(Data supplied Opens)

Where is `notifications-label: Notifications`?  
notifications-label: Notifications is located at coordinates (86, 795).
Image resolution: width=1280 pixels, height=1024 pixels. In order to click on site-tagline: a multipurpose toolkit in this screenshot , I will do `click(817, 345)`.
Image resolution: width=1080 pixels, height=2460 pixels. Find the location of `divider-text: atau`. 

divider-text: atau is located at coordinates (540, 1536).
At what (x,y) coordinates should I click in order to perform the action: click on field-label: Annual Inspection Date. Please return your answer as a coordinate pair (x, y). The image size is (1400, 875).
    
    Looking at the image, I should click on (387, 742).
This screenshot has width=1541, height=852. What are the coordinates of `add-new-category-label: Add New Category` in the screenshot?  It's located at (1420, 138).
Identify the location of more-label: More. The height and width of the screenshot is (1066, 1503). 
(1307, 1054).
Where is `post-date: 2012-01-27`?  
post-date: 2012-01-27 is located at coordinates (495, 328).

(Data supplied Closes)

» Task prompt
Rewrite all of the data above, swapping in "screen capture" wherever "screenshot" occurs and leaving everything else unchanged.

» Exercise answer
Where is `notifications-label: Notifications`?  
notifications-label: Notifications is located at coordinates (86, 795).
Image resolution: width=1280 pixels, height=1024 pixels. In order to click on site-tagline: a multipurpose toolkit in this screen capture , I will do `click(817, 345)`.
Image resolution: width=1080 pixels, height=2460 pixels. Find the location of `divider-text: atau`. 

divider-text: atau is located at coordinates (540, 1536).
At what (x,y) coordinates should I click in order to perform the action: click on field-label: Annual Inspection Date. Please return your answer as a coordinate pair (x, y). The image size is (1400, 875).
    
    Looking at the image, I should click on (387, 742).
This screen capture has width=1541, height=852. What are the coordinates of `add-new-category-label: Add New Category` in the screen capture?  It's located at (1420, 138).
Identify the location of more-label: More. The height and width of the screen capture is (1066, 1503). 
(1307, 1054).
Where is `post-date: 2012-01-27`?  
post-date: 2012-01-27 is located at coordinates (495, 328).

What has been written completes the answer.